Atlas Infra tested an AWS DevOps Agent investigation path from the existing staging alerts SNS topic, and the CloudWatch alarm set became more explicit about which services and databases are under pressure.

  • the environment-operations alarm_investigation Lambda was used as a proof-of-concept against the shared alerts SNS topic
  • the test Lambda only reacted when a CloudWatch alarm notification entered ALARM
  • the test webhook request was signed with HMAC and included the alarm name, environment, region, account, description, metrics, and a CloudWatch console link
  • ECS task-count alarms now cover events-ingestion, dashboard-backend, scoring, and camunda
  • Kafka UI stays out of the task-count alarm set
  • both RDS instances now have CPUUtilization and DBLoad alarms

This update keeps the existing email notification flow in place. The DevOps Agent integration was only a test and is not treated as an implemented operational path.

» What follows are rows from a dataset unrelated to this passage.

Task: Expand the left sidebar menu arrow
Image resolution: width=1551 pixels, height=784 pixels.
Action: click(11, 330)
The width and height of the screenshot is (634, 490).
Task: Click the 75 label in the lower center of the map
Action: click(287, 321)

The revised alarm set also removes the earlier ALB unhealthy-host alarm, which was not producing reliable signal for this stack.

The current monitoring shape is:

  • shared SNS topic for alarm fan-out
  • operator email subscription in both roots
  • DevOps Agent investigation test wiring only; not an active runbook path
  • explicit task-count alarms for the non-Kafka-UI ECS workloads
  • direct database pressure alarms for dashboard and Camunda RDS

prod does not use the DevOps Agent investigation path.